→ **STUDY MATERIAL**:
Segment Open
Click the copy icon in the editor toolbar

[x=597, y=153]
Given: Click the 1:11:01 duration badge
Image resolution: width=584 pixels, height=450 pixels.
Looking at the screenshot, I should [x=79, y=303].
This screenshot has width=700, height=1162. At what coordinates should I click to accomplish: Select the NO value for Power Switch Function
Segment Closed
Segment Open
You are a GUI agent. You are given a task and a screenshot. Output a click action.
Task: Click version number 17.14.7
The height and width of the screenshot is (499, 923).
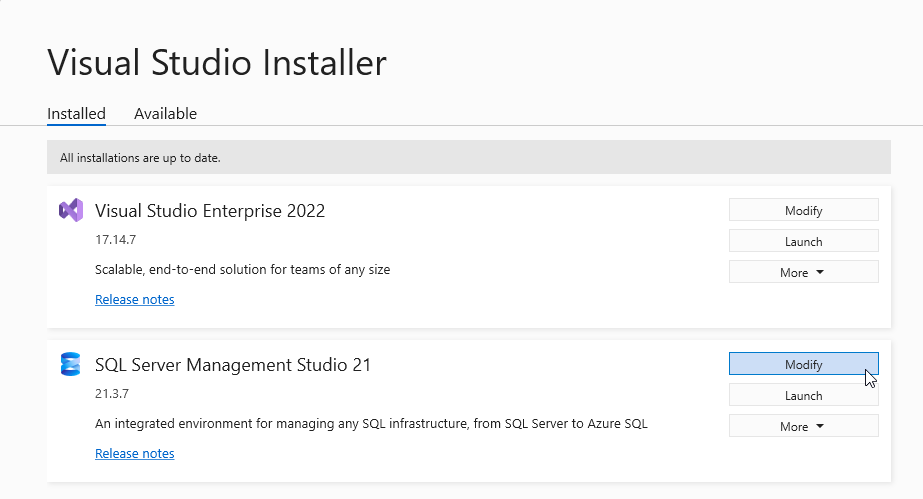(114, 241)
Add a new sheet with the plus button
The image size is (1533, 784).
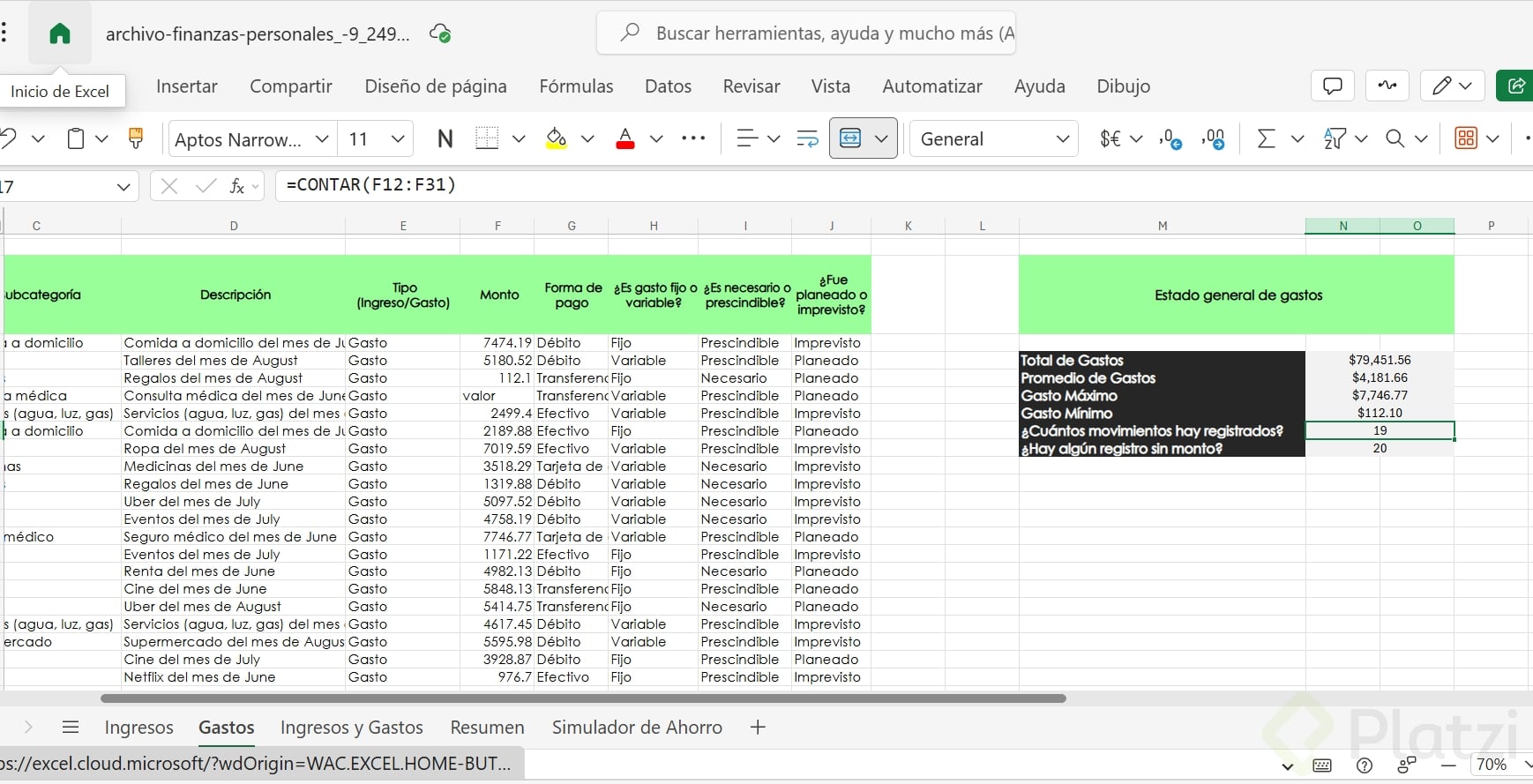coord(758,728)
Segment Closed
→ **TASK REQUIREMENTS**: Could you transcribe the entries above word for word, from the line with "Click the copy icon in the editor toolbar" down to the line with "This screenshot has", keeping both?

→ **ANSWER SPACE**:
Click the copy icon in the editor toolbar

[x=597, y=153]
Given: Click the 1:11:01 duration badge
Image resolution: width=584 pixels, height=450 pixels.
Looking at the screenshot, I should [x=79, y=303].
This screenshot has width=700, height=1162. At what coordinates should I click to accomplish: Select the NO value for Power Switch Function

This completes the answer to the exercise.